→ EXTRACT TO READ
━━━

REDEDICATION
ST JOSEPH’S CHURCH, MEIGH
9 JULY 2008
HOMILY BY
CARDINAL SEÁN BRADY

Blessed Antonio Rosmini was an Italian priest who founded the Rosminian Order.  You may remember they used to have a College in Omeath.  The Rosminian priests are at present in charge of the Parish of Faughart.  Antonio Rosmini was declared Blessed last November by the Church.  His feast was celebrated, for the first time, last week.  Before he died he left as his legacy and testament, not a huge estate, but three words, Adorare – Tacere – Gaudere – to adore – to be silent and to rejoice.  I thought these three words might serve as a framework for what we are doing here this evening.  We are here to rededicate to the worship and adoration of God this beautiful Church of St Joseph, Meigh.  We are here to worship and adore God.

Secondly, it is a good time to be silent and to think about the history of this Church – its purpose, its origins, its place in the life of this village and surrounding area.  Finally, it is a time to rejoice and to be glad at what has been done and to give thanks for all of that.
Down through the ages people have always felt the need to come together, in assembly, to acknowledge who they really are and to state, loud and clear, that they depend on God.  Our God is a God who is love.  God has been revealed as a God of love by the fact that He has created us out of love, to share His life, which is a life of love.  In God we live and move and have our being.  Each day of our lives God shows us a Father’s love.  God decided to create us in his own image and likeness.  God has set us over the whole world in all its wonder and beauty.  God has made us to praise Him, day by day, for the marvels of His wisdom and love.

When the children of God sin and wandered far from His friendship, God reunited them with himself through the blood of His Son, Jesus, and through the power of the Holy Spirit.  God never ceases to gather His people into His Church.  They gather so that they may be one, as the Father is one with the Son and the Holy Spirit. They make a House in which to gather, a place where they can hear the story of the marvels of God being recalled and recounted, and build an altar around which they can assemble to offer their gifts.  This evening we are stating a fact, that we are not independent beings but we are needy people.  We need to put our needs before God to implore his help.  That is what we are doing here today.

This Church of St Joseph was built in 1852, four years after the Great Famine.  It was at once a time of great energy and activity and yet a time of great trouble and tribulation.  In 1829 the Catholic Emancipation was passed in the British Parliament, thanks mainly to the efforts of the liberator, Daniel O’Connell.  It restored to the people the freedom to practise their religion after centuries of penal laws and persecution.  There followed a period of great building of churches.  Let me quote to you what Monsignor Raymond Murray says about it in his History of the Archdiocese of Armagh.  He says, “Everywhere a miracle of church building began which never lost momentum for the next fifty years.  Sites were negotiated with landlords and these were sometimes recorded in newspapers: eg. in the Drogheda Argus of 6 December 1845, it was noted that Henry Chester had given Rev. Callan, PP, Termonfechin and Sandpit an acre, rent free, as a site for a Church.  In the Newry Examiner of 10 June 1846, we read that Captain Sever had given forty pounds, and a site on his estate near Meigh, and that the foundation stone was laid on 15 June.  On 26 January 1846, Archbishop Crolly wrote that in the previous ten years he had consecrated seventeen new churches, that five more were nearly ready for Consecration and that the Archdiocese would then have 102 churches.  Then of course there was the building of the Cathedral, which had been planned around that time and had to be suspended, due to the famine.  But that era was an era of darkness as well as light in the history of the Catholic Church in Ireland.  It is dark because it is dominated by the Great Famine when the population was decimated by starvation and emigration.  The famine is the story of the degradation of millions of individuals.  All areas of our diocese suffered from famine and fever but South Armagh suffered in particular.  The Mullaghbawn poet, Art MacBionaid, has vividly described the scene in a letter of 7 January 1846, I quote: 

“I had days of woe and nights of lamentation which caused me to withdraw myself from the Communion of Men, finding myself in the decline of life, my strength prematurely exhausted by hard labour, my help quickly hurried away from me and the last spark of life threatened to be extinguished with hunger by the failure in the potato crop.”

━━━

→ DATA SECTION
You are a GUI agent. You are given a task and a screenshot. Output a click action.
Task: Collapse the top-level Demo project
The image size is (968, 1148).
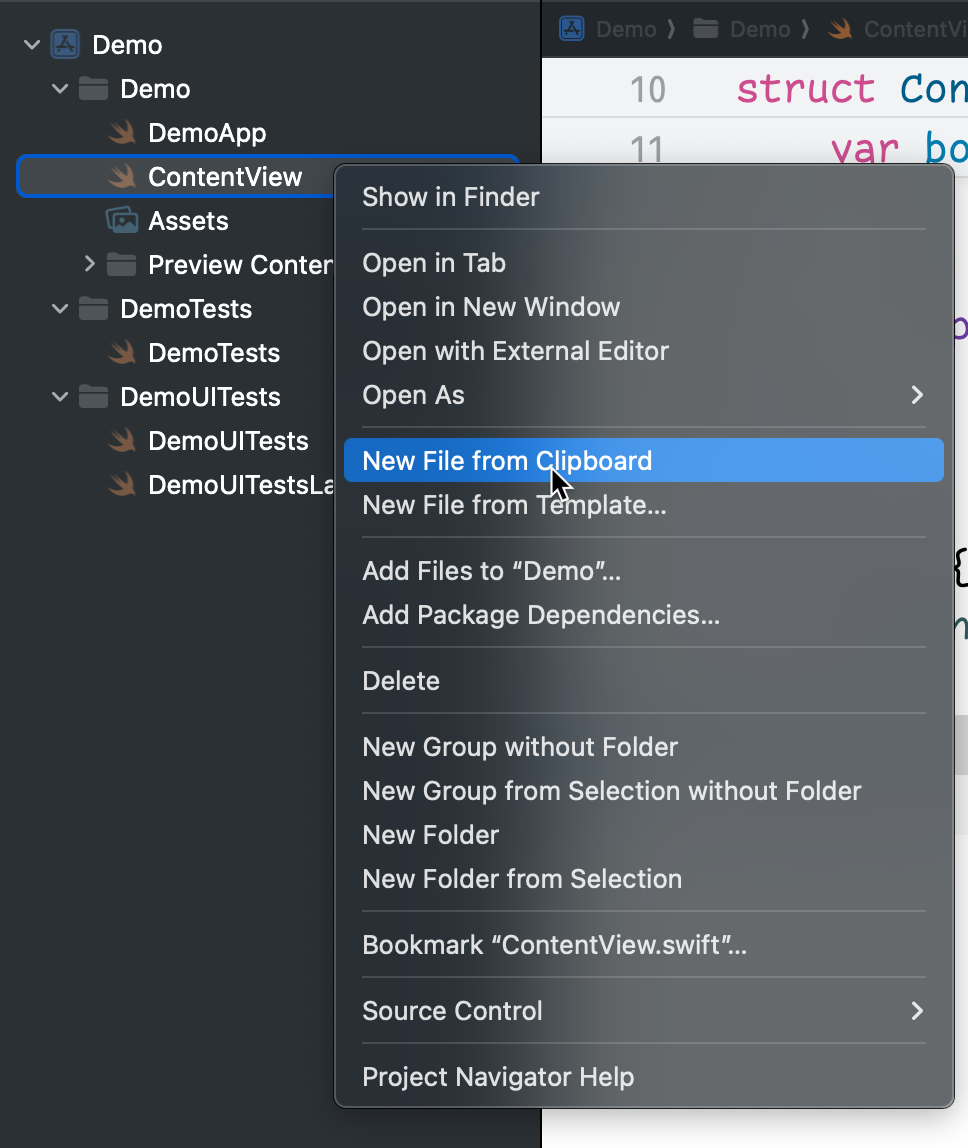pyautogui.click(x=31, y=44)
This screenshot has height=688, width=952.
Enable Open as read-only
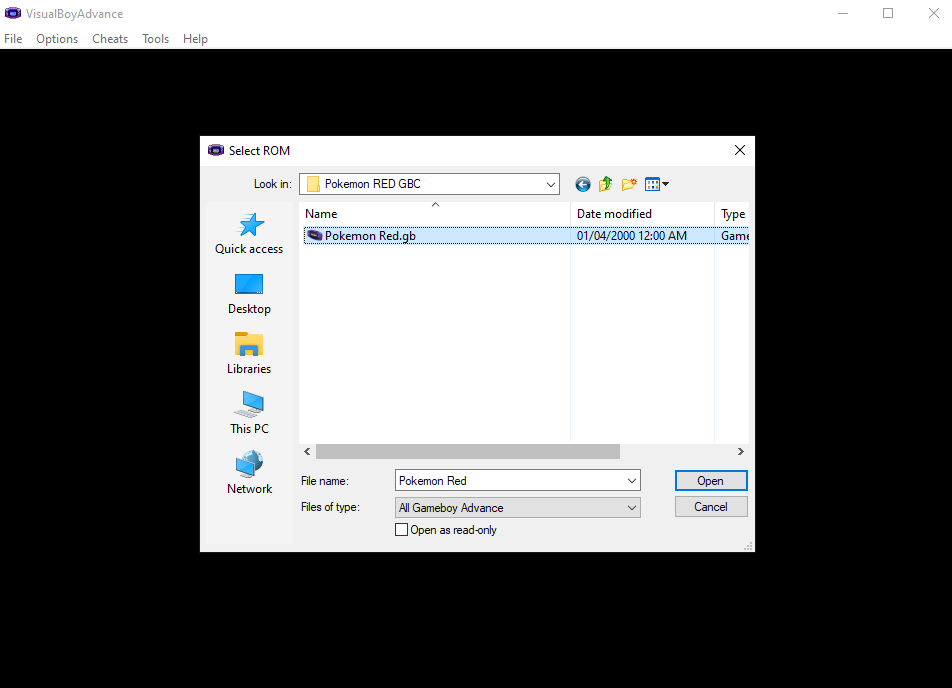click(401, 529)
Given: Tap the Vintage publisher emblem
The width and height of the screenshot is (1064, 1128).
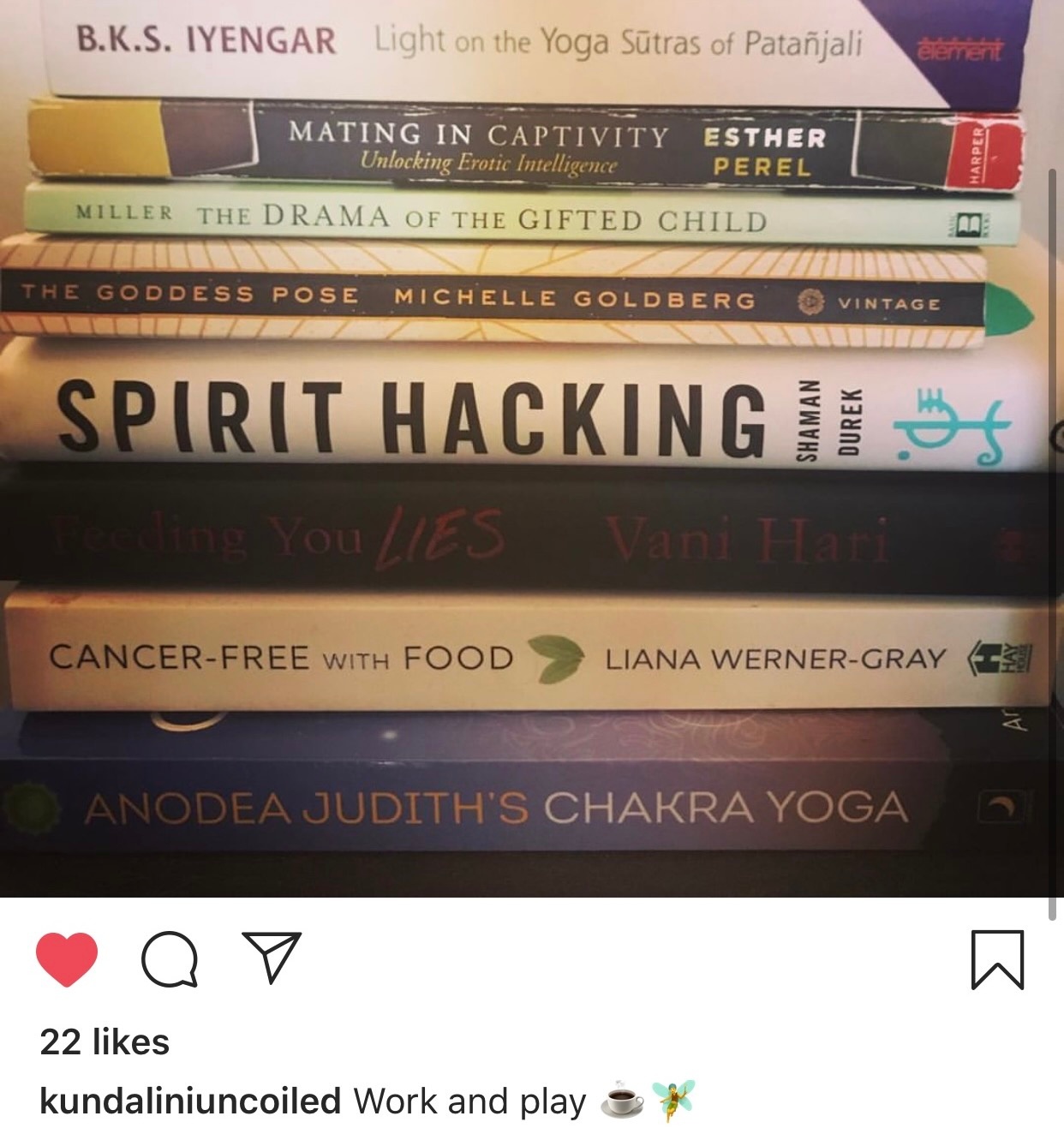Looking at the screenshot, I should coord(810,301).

━━━

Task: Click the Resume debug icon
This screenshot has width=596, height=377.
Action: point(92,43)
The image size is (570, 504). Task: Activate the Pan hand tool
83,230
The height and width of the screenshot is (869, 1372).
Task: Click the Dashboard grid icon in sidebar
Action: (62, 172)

━━━

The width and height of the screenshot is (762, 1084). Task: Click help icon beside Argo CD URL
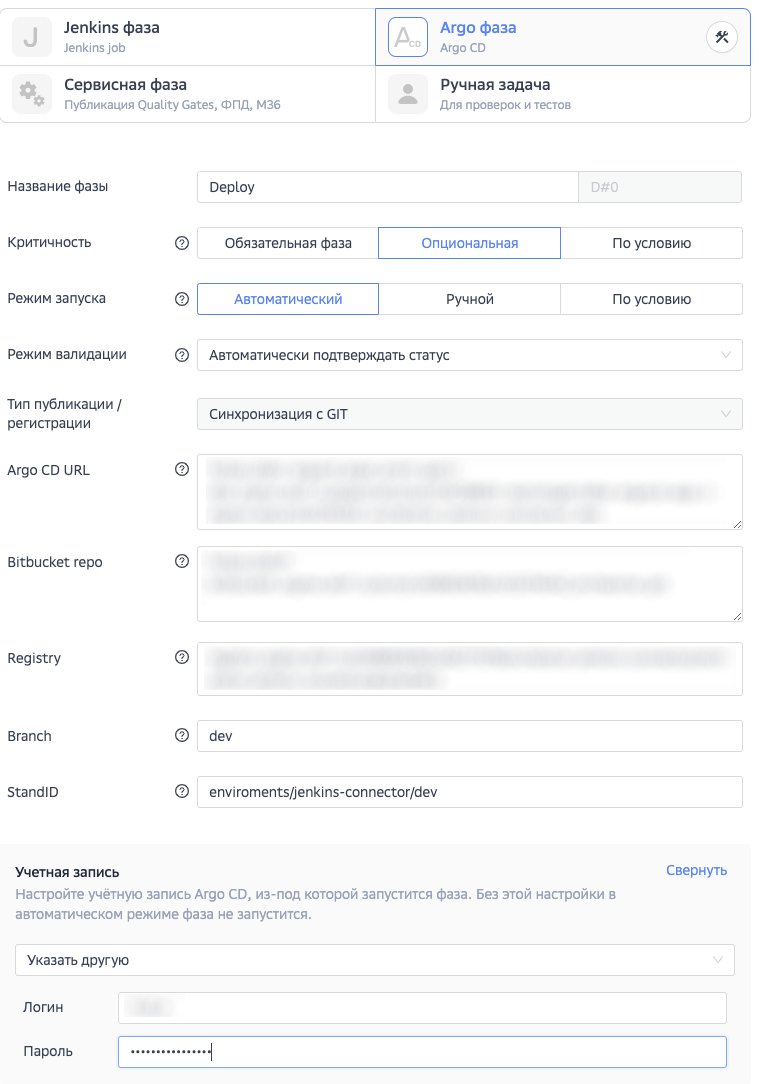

━━━

→ STATED TASK 1
According to the homily, in what year was the Church of St Joseph in Meigh built?
→ STATED TASK 2
Copy the part of the homily between "REDEDICATION" and "and adore God.", inclusive.

→ EXERCISE ANSWER 1
1852

→ EXERCISE ANSWER 2
REDEDICATION
ST JOSEPH’S CHURCH, MEIGH
9 JULY 2008
HOMILY BY
CARDINAL SEÁN BRADY

Blessed Antonio Rosmini was an Italian priest who founded the Rosminian Order.  You may remember they used to have a College in Omeath.  The Rosminian priests are at present in charge of the Parish of Faughart.  Antonio Rosmini was declared Blessed last November by the Church.  His feast was celebrated, for the first time, last week.  Before he died he left as his legacy and testament, not a huge estate, but three words, Adorare – Tacere – Gaudere – to adore – to be silent and to rejoice.  I thought these three words might serve as a framework for what we are doing here this evening.  We are here to rededicate to the worship and adoration of God this beautiful Church of St Joseph, Meigh.  We are here to worship and adore God.